いい機会なのでトロイアネタで行きます。
別のところでも書きましたが、私はトロイア戦争をネタにした小説を書きました。もともとトロイア戦争の話って、イーリアスだけでなく、いろんな叙事詩が集まってひとつの物語を形作っています。小説を書くにあたってどんな風に物語が進むか整理しようと思い、簡単な年表をまず作ってみました。その結果、「おっとー」というような状況になってしまいました。

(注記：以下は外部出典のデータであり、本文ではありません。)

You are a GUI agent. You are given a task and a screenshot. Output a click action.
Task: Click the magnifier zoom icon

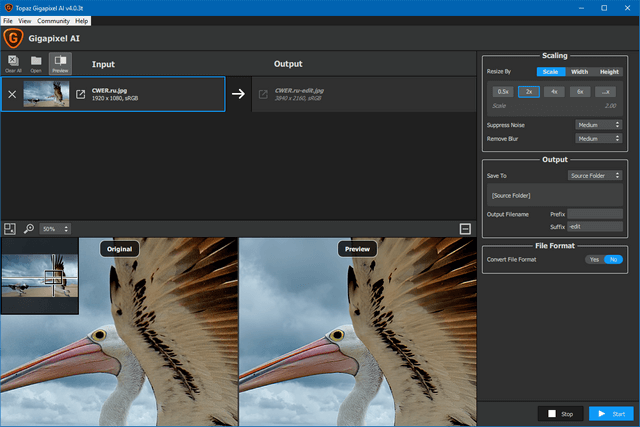click(29, 229)
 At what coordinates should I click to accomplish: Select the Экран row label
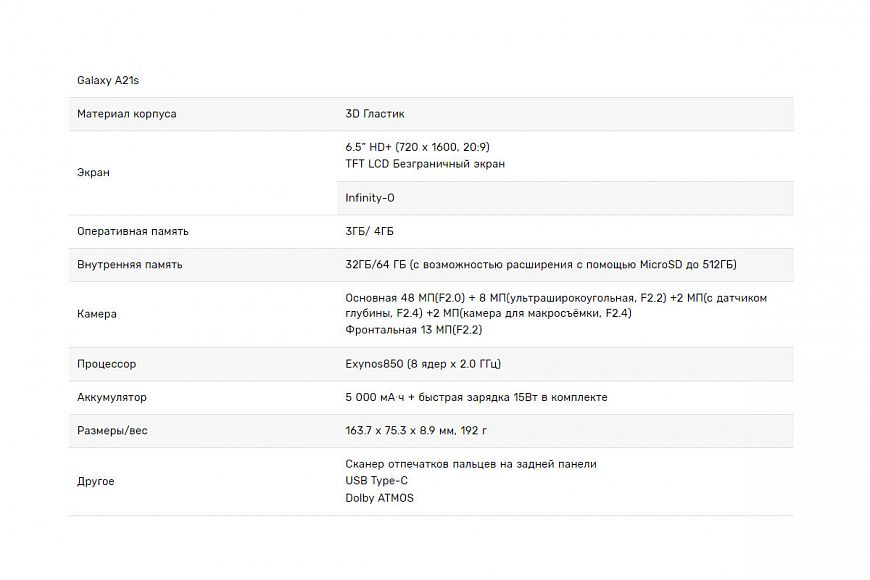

そもそもトロイア戦争は、テティスとペレウスの結婚の時に争いの女神エリスが最も「美しい女性に」と書かれたりんごを投げ込み、パリスの審判を経て始まったのです。テティスとペレウスは要するにアキレウスの両親です。ここで大きな疑問が生まれました。「アキレウスって、いつ生まれたんだ?」ということです。
本で読んでるときは流してしまっていましたが(私だけ?)、これらの出来事が連続して起こっているとしたら、アキレウスが生まれる時間がないことになります。まあ、半神だから成長が早いとも考えられますが、そうでなければ完全に時間の流れが混乱してしまいます。まさに、超時空要塞トロイア。
そこで考えた末、ひとつの考えが浮かびました。。「そうか、ペレウスとテティスは、出来ちゃった結婚だったんだ」ということです。子供を産んでからしばらくして結婚式を挙げたからこういうことになったのかと結論付けたところ、またある事実を思い出しました。ネオプトレモス(アキレウスの息子)はいつ生まれたんだろう。説によると、アキレウスがトロイア戦争に従軍直前匿われていたところで子をもうけていたというが、トロイア戦争が10年、ネオプトレモスも最終的にはトロイアへ行ったはずだから、大きくとも10歳くらいで従軍したはず。なんという早熟なことだろう。さらに逆算してみますと、テティスとペレウスの結婚のほんのすぐ後には孫が嫁のお腹の中にいた可能性もでてくるので、「孫出来ちゃった結婚だったのか」と結論付けました。
上記のことは冗談ですが、さしあたって小説を書くのにこの辺りの矛盾をどう解決したかというと、テティスとペレウスの結婚からパリスの審判までを長く設定しました。神話を漫然と読むのではなく、きちんと流れを追うとまた新たな発見があると無理やり教訓にこじつけたところで、この話題は終わります。